WORK INSTRUCTION: Your answer must be an exact retyping of the line containing "Open the display scaling dropdown" and every line after it through the end of the records below, with no pictures and nothing else.

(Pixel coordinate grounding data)
=== Begin Enclosure ===
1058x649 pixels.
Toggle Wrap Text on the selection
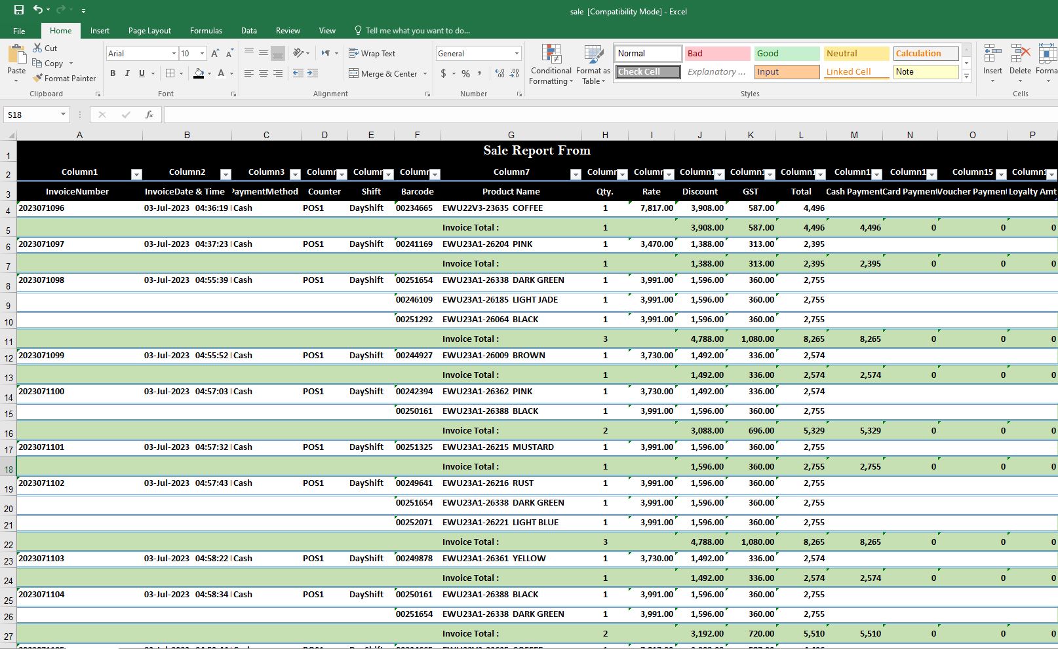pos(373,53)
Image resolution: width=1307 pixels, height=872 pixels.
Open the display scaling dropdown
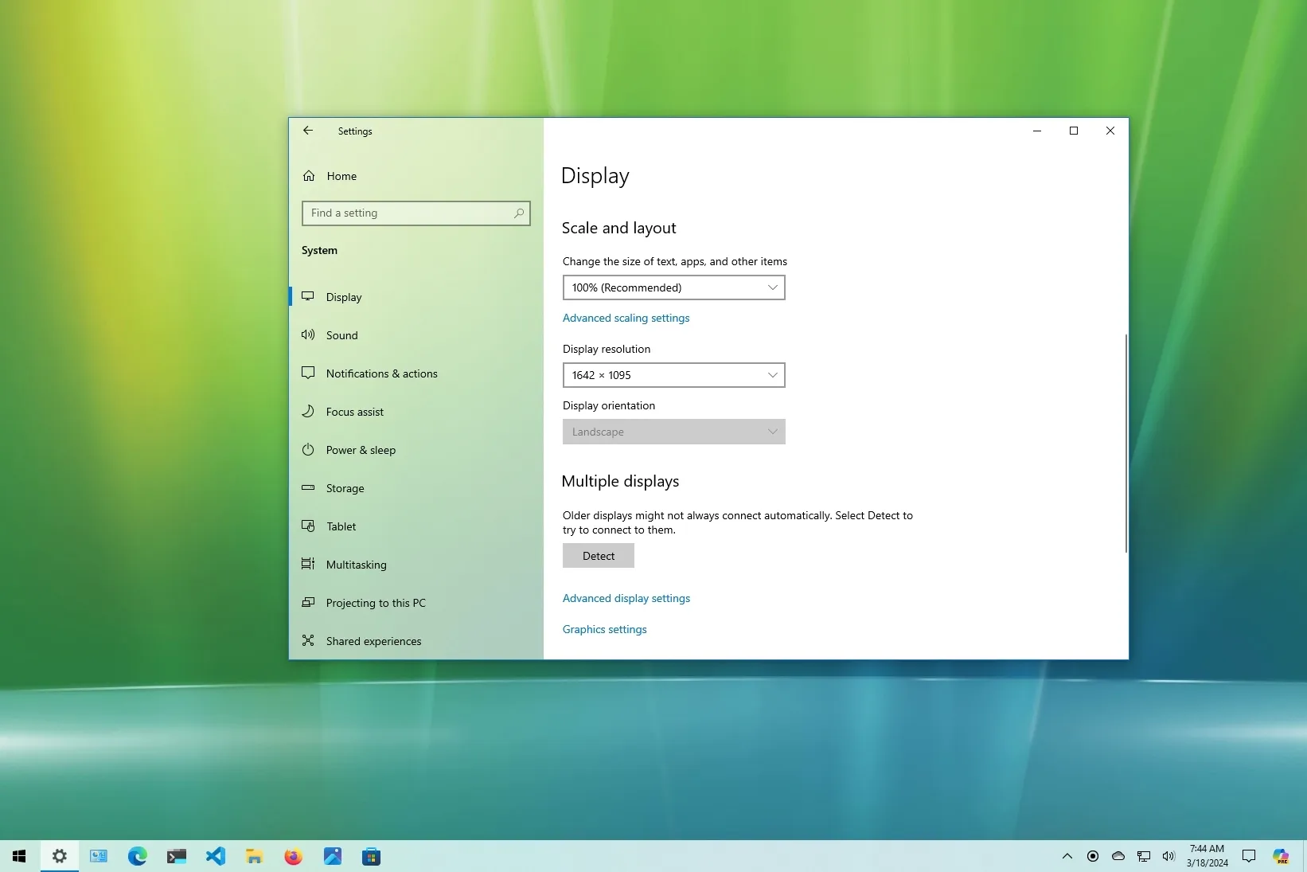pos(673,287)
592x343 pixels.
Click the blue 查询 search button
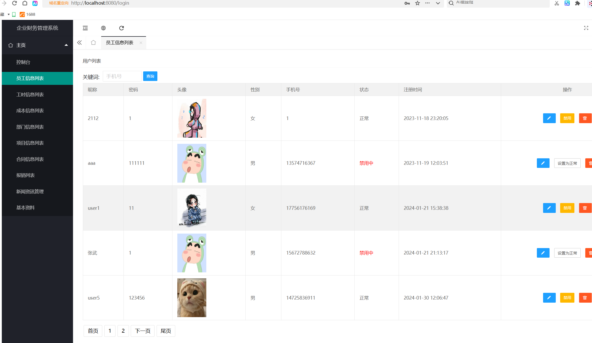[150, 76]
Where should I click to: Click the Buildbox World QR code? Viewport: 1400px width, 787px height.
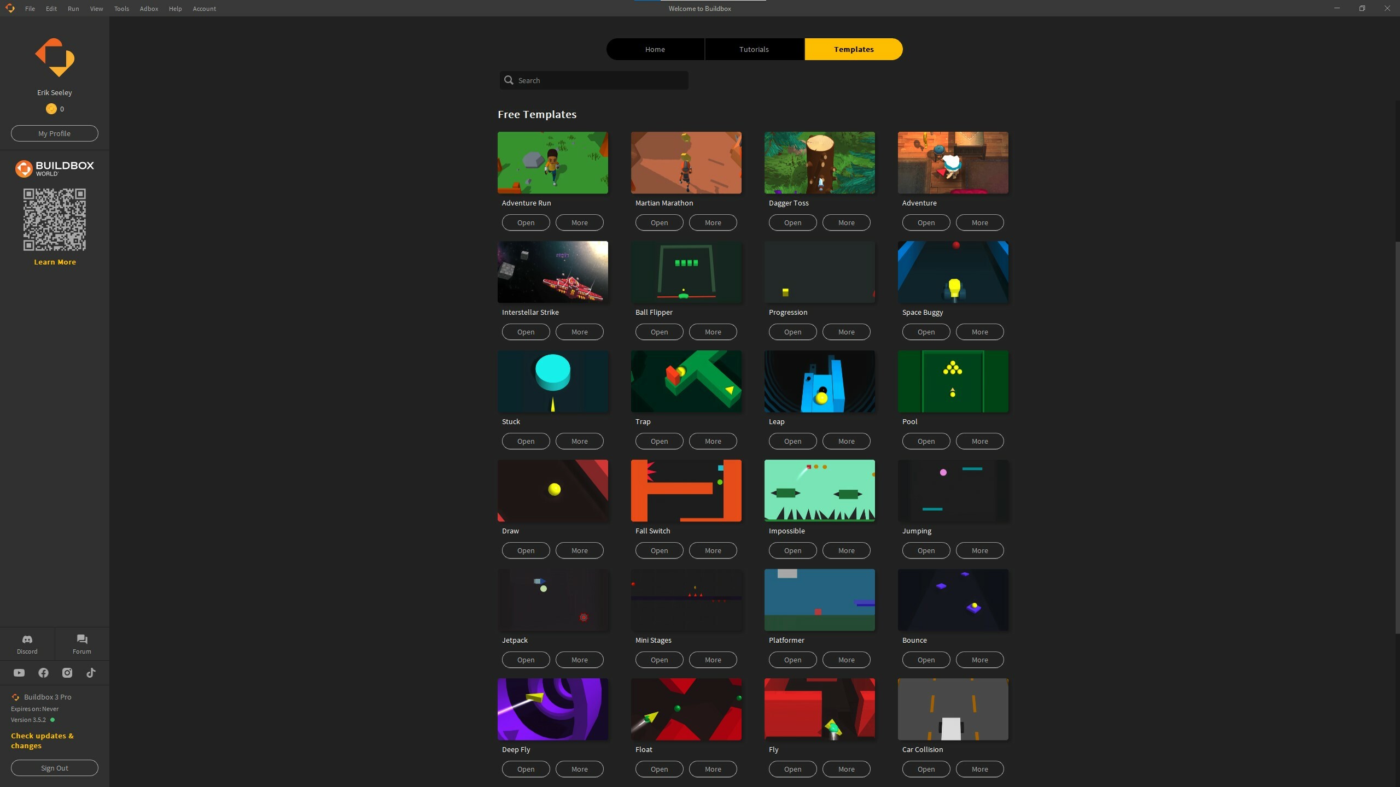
=== End Enclosure ===
ANSWER BOX:
Open the display scaling dropdown
pos(673,287)
592x343 pixels.
Click the blue 查询 search button
[150, 76]
Where should I click to: Click the Buildbox World QR code? Viewport: 1400px width, 787px height.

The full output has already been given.